About this exercise
Everything from the line with "Image resolution: width=862" through the last line of the data below should be copied exactly, apart from the pictures.
※ ※ ※
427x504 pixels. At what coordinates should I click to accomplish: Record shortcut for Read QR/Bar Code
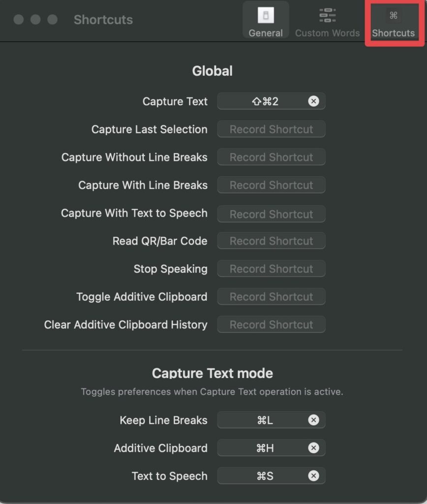click(x=271, y=241)
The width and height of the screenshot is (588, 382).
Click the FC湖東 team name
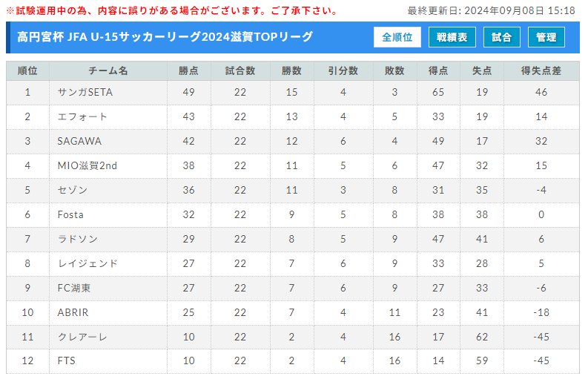point(74,289)
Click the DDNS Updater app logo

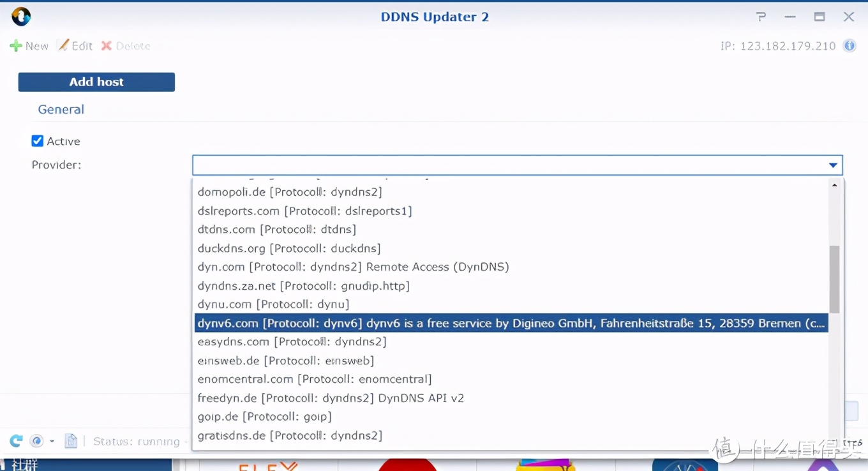point(21,17)
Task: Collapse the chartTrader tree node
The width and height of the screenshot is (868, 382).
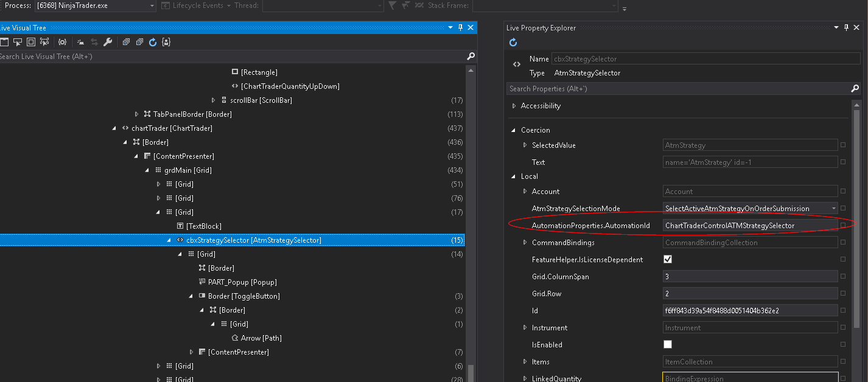Action: coord(114,128)
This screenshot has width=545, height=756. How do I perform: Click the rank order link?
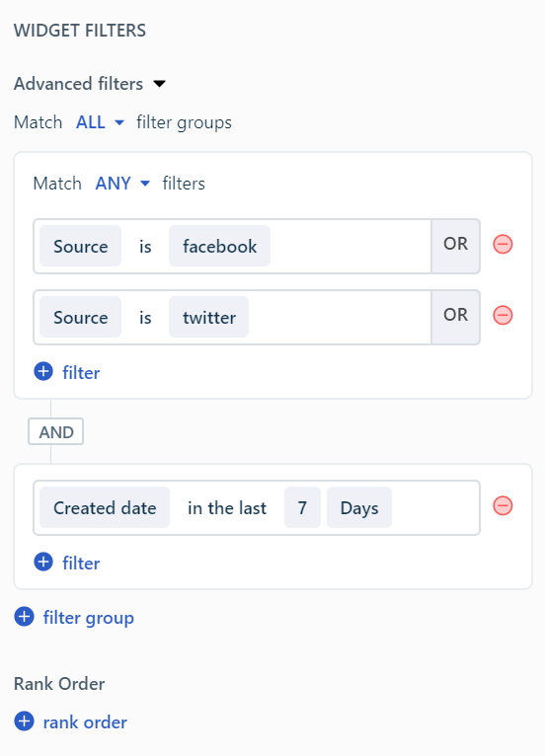85,722
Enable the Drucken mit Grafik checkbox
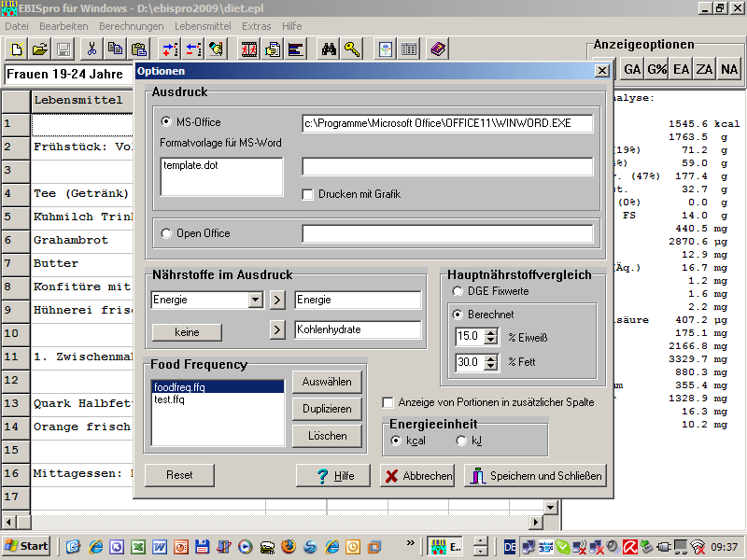 click(x=308, y=194)
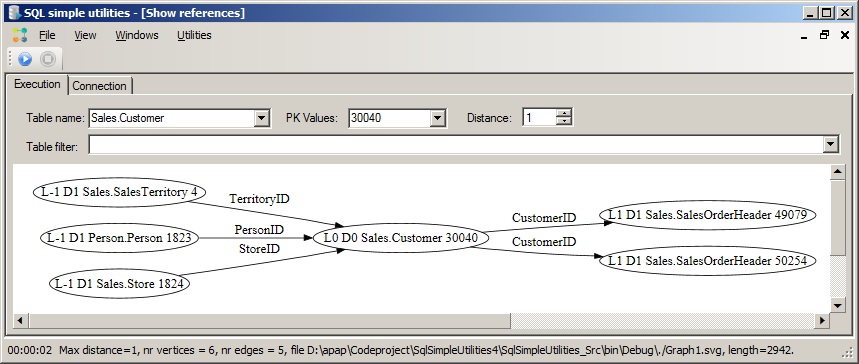
Task: Expand the Table name dropdown arrow
Action: tap(262, 118)
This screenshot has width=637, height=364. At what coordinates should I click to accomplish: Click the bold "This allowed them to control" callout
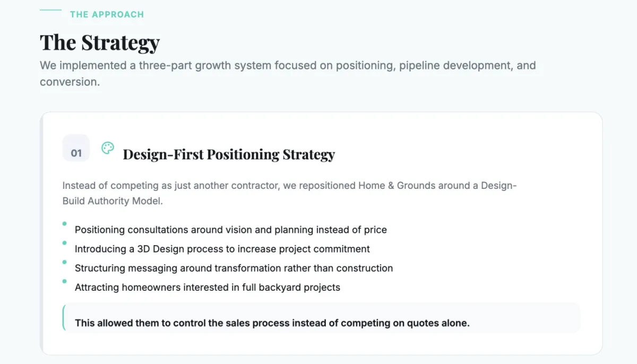272,323
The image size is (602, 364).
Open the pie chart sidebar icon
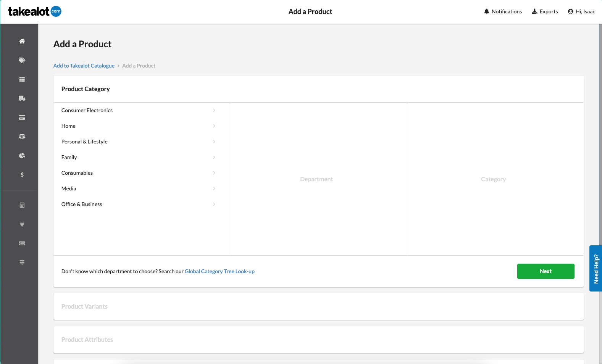pos(22,156)
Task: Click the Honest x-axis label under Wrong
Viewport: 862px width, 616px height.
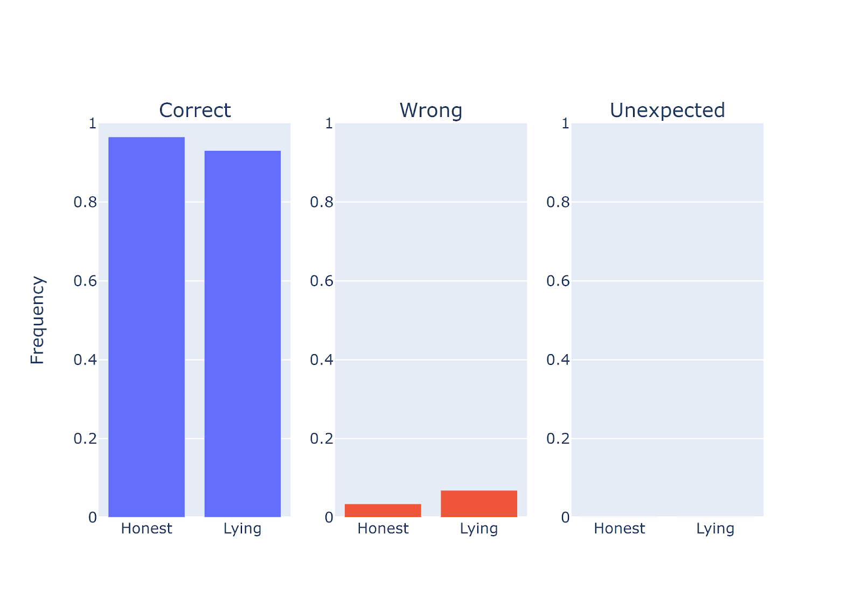Action: pos(383,529)
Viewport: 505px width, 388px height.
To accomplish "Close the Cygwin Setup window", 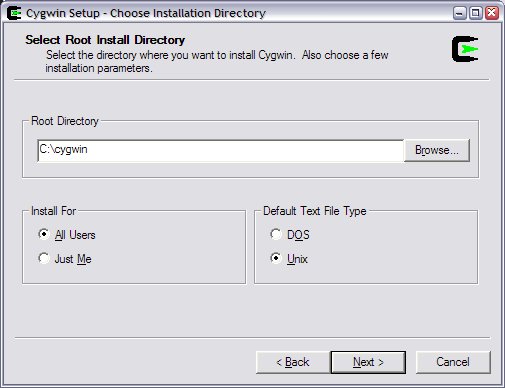I will (x=492, y=13).
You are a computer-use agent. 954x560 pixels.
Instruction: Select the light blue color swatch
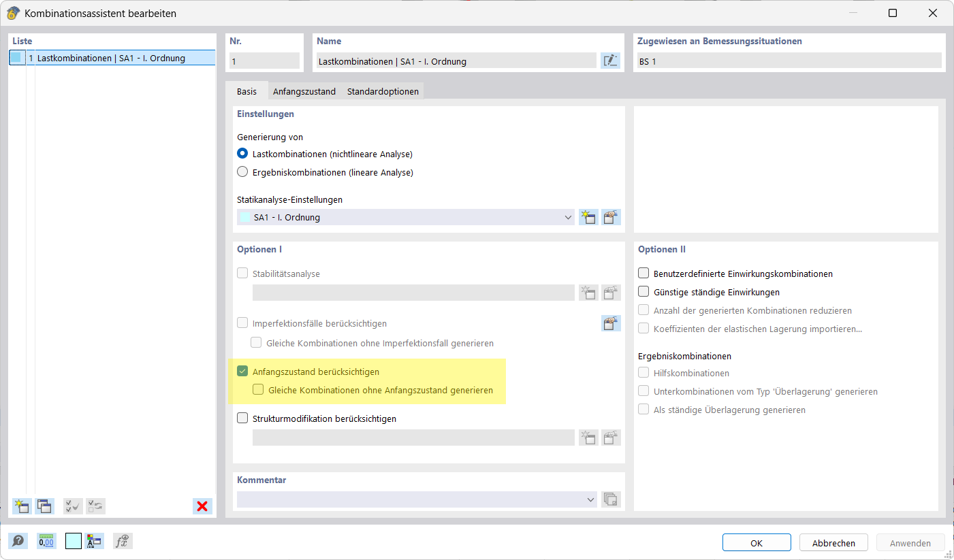tap(73, 541)
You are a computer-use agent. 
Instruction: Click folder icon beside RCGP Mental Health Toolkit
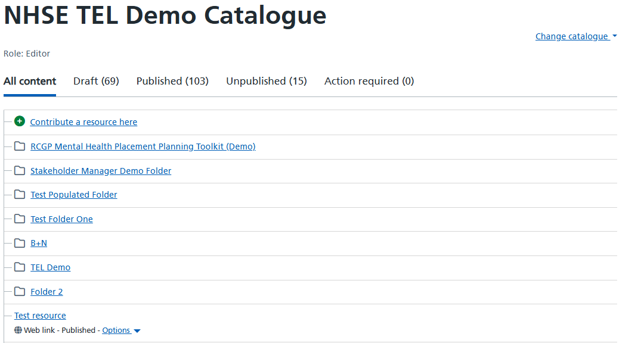20,146
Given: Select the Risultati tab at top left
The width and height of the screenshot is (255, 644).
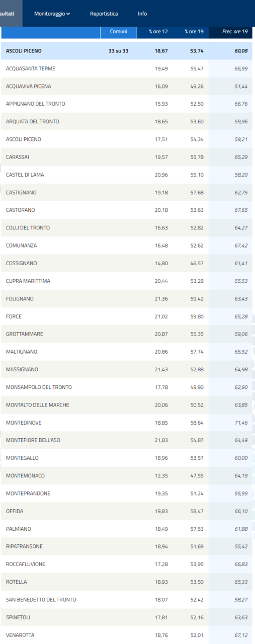Looking at the screenshot, I should click(10, 14).
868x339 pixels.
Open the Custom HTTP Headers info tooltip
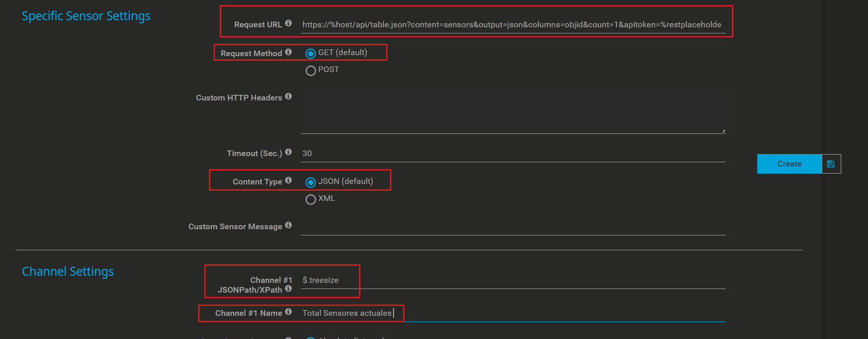[x=288, y=96]
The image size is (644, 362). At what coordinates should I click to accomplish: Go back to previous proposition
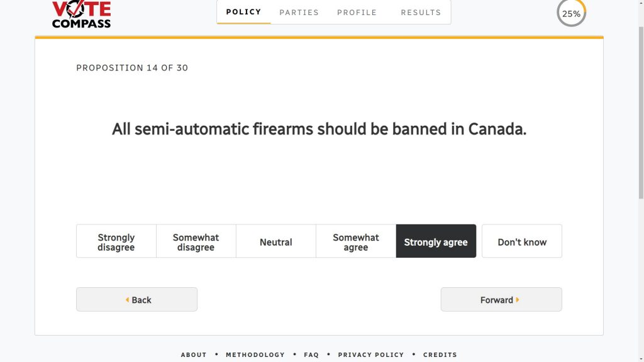pyautogui.click(x=136, y=300)
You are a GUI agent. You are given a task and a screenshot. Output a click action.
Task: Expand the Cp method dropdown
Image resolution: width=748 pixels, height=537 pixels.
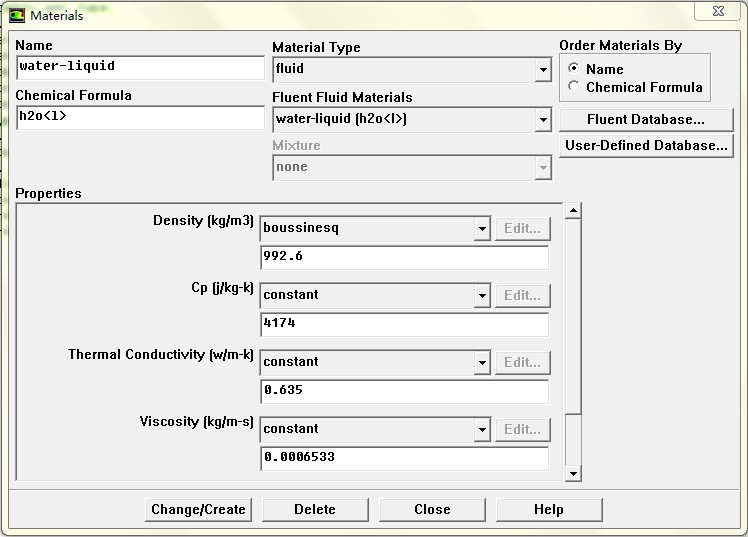(482, 295)
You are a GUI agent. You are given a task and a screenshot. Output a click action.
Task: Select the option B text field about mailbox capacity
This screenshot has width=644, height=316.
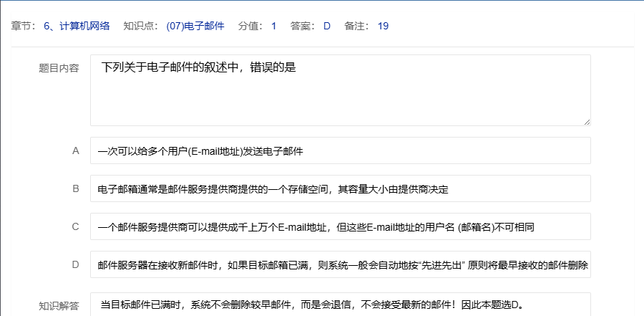(x=340, y=189)
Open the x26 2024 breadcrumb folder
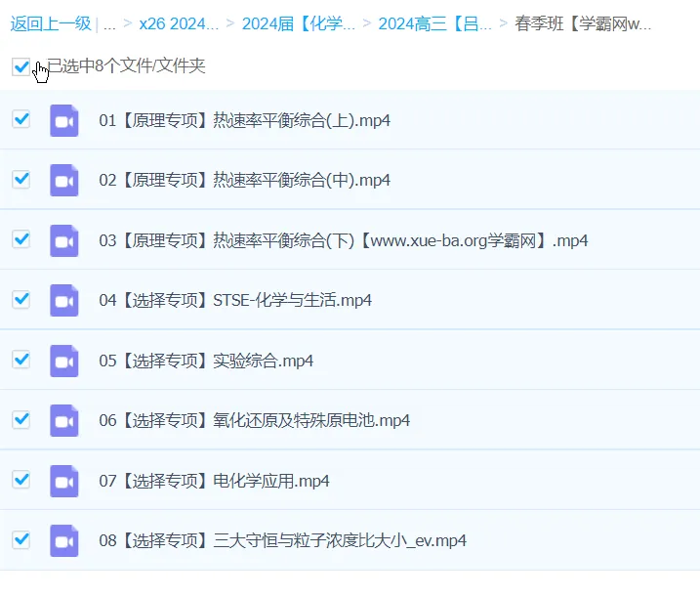This screenshot has width=700, height=596. [179, 23]
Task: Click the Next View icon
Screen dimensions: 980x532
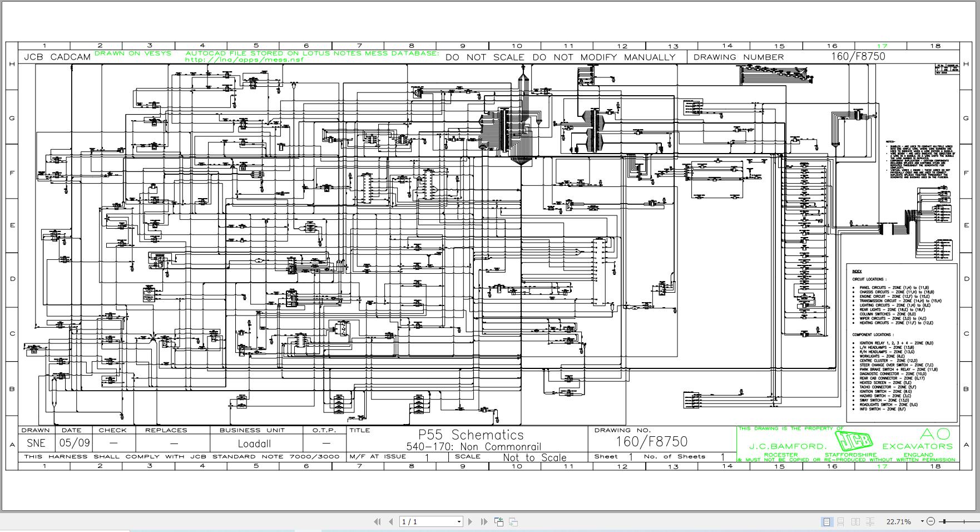Action: click(x=513, y=521)
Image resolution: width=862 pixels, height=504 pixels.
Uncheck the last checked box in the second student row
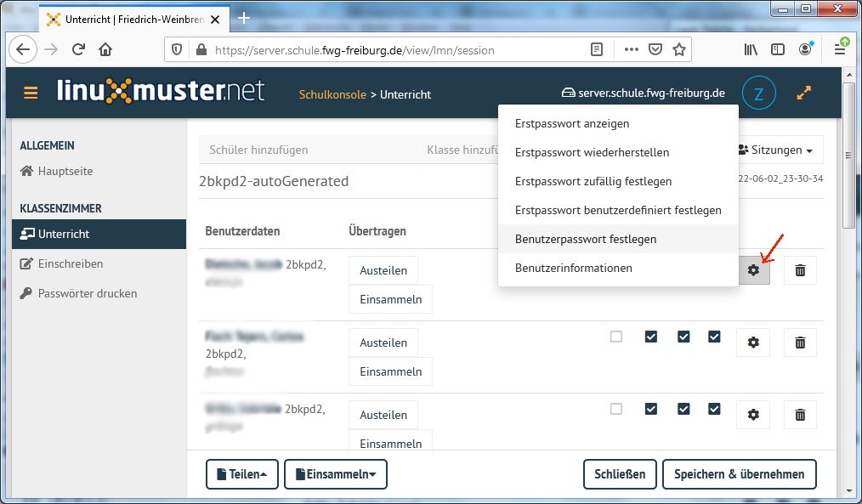pos(714,337)
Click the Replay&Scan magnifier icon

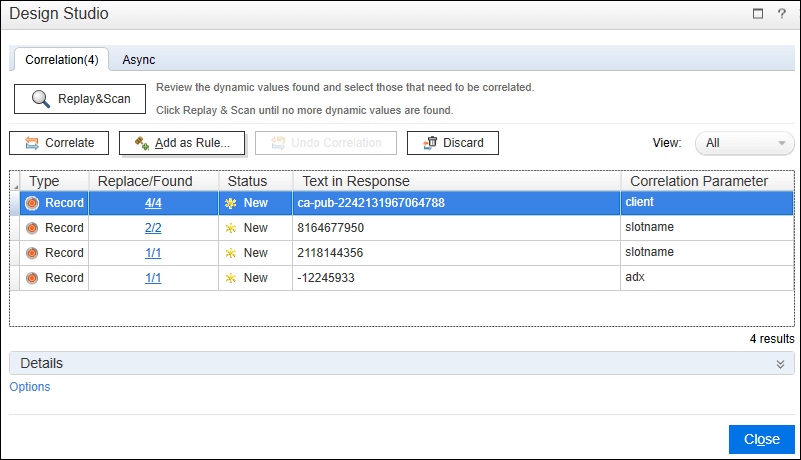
※ ※ ※
Reply
Image resolution: width=862 pixels, height=504 pixels.
Uncheck the last checked box in the second student row
pos(714,337)
Click the Replay&Scan magnifier icon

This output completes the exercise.